*What needs to be done*. Word for word, please restate the lines from the beginning of the data through the line in which "Gans und Ente to go (737, 1749)" appears.

*Saved entries*.
* * * * * * *
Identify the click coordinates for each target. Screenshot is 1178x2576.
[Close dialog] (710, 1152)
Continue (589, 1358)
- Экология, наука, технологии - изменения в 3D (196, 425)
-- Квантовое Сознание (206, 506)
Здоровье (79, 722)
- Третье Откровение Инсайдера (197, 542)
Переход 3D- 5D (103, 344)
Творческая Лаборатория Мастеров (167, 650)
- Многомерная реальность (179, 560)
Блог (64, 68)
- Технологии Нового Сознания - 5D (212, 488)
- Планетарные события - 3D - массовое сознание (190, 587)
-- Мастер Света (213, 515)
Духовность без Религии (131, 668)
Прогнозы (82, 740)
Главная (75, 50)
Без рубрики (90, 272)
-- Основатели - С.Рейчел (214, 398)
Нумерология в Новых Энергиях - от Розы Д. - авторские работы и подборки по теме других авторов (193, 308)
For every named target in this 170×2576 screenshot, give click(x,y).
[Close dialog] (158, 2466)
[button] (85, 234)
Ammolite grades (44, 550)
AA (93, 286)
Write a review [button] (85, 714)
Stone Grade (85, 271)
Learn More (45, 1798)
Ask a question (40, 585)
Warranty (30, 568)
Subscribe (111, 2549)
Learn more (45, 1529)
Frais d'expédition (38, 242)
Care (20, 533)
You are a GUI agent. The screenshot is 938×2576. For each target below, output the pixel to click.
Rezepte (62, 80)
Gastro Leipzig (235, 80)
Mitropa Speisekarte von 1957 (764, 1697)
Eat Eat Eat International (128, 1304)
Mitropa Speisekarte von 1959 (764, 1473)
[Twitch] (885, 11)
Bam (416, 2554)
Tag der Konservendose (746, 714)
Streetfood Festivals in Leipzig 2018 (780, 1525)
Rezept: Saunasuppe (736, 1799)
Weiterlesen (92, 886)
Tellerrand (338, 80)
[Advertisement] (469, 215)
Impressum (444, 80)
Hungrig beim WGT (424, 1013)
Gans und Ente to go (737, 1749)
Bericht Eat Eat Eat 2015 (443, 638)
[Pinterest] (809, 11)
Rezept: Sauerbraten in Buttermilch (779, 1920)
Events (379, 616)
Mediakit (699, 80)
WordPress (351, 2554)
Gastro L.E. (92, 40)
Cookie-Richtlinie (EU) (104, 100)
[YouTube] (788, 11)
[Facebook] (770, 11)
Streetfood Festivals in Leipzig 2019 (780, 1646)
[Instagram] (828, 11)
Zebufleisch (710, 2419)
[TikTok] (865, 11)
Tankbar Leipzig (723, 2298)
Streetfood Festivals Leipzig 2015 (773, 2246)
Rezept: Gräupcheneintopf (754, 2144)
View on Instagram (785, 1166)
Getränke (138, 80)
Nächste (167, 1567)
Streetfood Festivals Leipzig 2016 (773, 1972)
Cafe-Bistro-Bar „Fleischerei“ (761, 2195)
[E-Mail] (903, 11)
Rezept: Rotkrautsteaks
* * * * * * *
*The completed task*.
Identify the click coordinates for each target. Screenshot is 1178x2576.
[Close dialog] (710, 1152)
Continue (589, 1358)
- Экология, наука, технологии - изменения в 3D (196, 425)
-- Квантовое Сознание (206, 506)
Здоровье (79, 722)
- Третье Откровение Инсайдера (197, 542)
Переход 3D- 5D (103, 344)
Творческая Лаборатория Мастеров (167, 650)
- Многомерная реальность (179, 560)
Блог (64, 68)
- Технологии Нового Сознания - 5D (212, 488)
- Планетарные события - 3D - массовое сознание (190, 587)
-- Мастер Света (213, 515)
Духовность без Религии (131, 668)
Прогнозы (82, 740)
Главная (75, 50)
Без рубрики (90, 272)
-- Основатели - С.Рейчел (214, 398)
Нумерология в Новых Энергиях - от Розы Д. - авторские работы и подборки по теме других авторов (193, 308)
For every named target in this 170×2576 screenshot, give click(x,y).
[Close dialog] (158, 2466)
[button] (85, 234)
Ammolite grades (44, 550)
AA (93, 286)
Write a review [button] (85, 714)
Stone Grade (85, 271)
Learn More (45, 1798)
Ask a question (40, 585)
Warranty (30, 568)
Subscribe (111, 2549)
Learn more (45, 1529)
Frais d'expédition (38, 242)
Care (20, 533)
You are a GUI agent. The screenshot is 938×2576. For each target below, output the pixel to click.
Rezepte (62, 80)
Gastro Leipzig (235, 80)
Mitropa Speisekarte von 1957 (764, 1697)
Eat Eat Eat International (128, 1304)
Mitropa Speisekarte von 1959 (764, 1473)
[Twitch] (885, 11)
Bam (416, 2554)
Tag der Konservendose (746, 714)
Streetfood Festivals in Leipzig 2018 (780, 1525)
Rezept: Saunasuppe (736, 1799)
Weiterlesen (92, 886)
Tellerrand (338, 80)
[Advertisement] (469, 215)
Impressum (444, 80)
Hungrig beim WGT (424, 1013)
Gans und Ente to go (737, 1749)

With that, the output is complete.